I see that the two wall objects are brick-walls. The third object is the ceiling. I would keep those separated, based on material.
As a side note, the beauty of baking light and textures is that one can paint into the textures more details.
I would merge the two Wall objects first. Based on the idea to bake perhaps Global Illumination into the Texture, any repetition (Tile) is prohibited.
With bricks, you set an extra challenge. There is a certain structure to bricks.
A good brick wall follows the rules, and that is simply put, any size that the wall has, follows a multitude of the brick size ideally. It doesn’t work as a wall-paper would.
To organize the UVs accordingly, if the “Set” is already built is a way to get this in believable results.
Once you Merged these two objects (Object Manager> Object> Connect Objects and Delete), you can go to the UV Editor.
With the Texture in the background, you can organize the UV accordingly.
Here is exactly why a one push-button solution will not work, as the bricks demand care. The Bake process has no clue about this kind of logic.

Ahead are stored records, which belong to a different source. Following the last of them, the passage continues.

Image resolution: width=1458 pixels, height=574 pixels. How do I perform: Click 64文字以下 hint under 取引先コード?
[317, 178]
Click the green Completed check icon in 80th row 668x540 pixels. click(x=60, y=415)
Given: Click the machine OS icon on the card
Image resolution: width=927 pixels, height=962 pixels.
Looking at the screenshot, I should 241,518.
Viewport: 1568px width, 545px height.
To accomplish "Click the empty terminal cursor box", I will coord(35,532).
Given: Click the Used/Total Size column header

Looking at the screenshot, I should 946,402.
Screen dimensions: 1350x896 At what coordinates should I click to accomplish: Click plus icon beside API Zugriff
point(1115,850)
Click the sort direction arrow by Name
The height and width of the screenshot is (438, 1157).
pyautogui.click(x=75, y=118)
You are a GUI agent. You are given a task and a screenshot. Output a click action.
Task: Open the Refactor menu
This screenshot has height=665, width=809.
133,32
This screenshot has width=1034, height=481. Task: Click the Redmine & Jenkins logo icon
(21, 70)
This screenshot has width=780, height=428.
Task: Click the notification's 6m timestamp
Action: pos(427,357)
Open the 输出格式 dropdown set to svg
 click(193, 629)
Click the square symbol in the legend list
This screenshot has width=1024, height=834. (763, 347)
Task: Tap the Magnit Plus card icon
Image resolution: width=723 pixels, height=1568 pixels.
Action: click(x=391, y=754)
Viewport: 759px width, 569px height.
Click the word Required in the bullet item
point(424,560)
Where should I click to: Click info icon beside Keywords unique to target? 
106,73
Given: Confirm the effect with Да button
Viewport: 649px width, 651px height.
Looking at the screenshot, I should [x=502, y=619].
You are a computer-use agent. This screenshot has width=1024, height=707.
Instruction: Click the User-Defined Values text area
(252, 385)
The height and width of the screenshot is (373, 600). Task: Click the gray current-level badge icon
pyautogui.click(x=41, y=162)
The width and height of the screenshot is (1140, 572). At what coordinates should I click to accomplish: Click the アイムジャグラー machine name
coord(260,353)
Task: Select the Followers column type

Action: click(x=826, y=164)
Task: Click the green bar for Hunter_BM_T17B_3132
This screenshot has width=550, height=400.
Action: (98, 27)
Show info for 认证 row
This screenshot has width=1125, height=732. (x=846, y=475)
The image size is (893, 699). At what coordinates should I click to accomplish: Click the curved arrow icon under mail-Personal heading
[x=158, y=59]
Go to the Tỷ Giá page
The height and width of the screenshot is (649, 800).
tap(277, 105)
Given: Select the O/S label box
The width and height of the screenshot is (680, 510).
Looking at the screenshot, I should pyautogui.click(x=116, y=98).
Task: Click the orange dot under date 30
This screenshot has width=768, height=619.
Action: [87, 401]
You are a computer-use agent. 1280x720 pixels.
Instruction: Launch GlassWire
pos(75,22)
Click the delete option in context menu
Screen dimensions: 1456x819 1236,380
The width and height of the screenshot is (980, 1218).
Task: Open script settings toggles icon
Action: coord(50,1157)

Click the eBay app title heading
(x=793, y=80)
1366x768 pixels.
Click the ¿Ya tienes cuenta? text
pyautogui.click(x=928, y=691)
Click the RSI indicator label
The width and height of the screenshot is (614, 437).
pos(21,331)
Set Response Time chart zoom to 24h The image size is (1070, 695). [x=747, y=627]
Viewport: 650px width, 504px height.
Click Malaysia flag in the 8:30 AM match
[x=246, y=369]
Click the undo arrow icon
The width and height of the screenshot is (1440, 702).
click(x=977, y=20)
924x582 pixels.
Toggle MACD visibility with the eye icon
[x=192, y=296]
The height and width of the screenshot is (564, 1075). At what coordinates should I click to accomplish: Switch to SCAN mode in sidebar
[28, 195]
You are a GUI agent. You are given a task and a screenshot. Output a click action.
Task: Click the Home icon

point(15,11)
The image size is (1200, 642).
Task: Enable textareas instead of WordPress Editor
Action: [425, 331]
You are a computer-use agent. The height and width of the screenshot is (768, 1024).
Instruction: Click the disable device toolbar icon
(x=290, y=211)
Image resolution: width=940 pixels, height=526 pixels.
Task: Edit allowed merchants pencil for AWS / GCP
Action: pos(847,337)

Of course, it is up to you if the texture looks like a wall-paper or a real brick structure. For me, having grown up in a larger construction company and worked there a lot, while having worked long enough as an architect, fake brick walls pull my attention so much that it throws me out of the movie when set designers have no clue about it. But being a fine art artist, I know that we can use anything pre-conditioned in one’s (audience) head to gain an effect. So, the decision on what to do is of course yours.
The Bake Texture or Bake Object, while no texture overlaps, is then a straight forward process. Just avoid any checkbox that would allow creating a new UV!
With the Illumination baked in, the rendering should be much faster and flicker-free.
Going through your scene file, I would take all the objects that create the window, for example, and Connect-Delete all parts with the same material. Then set up a proper UV and texture size and bake from there.
My suggestion, do this process first with some dummy objects in a new scene to see how it works. To start with, your scene might limit your explorer spirit.
Let me know if there is any question, as the whole model has certainly some specifics not mentioned here.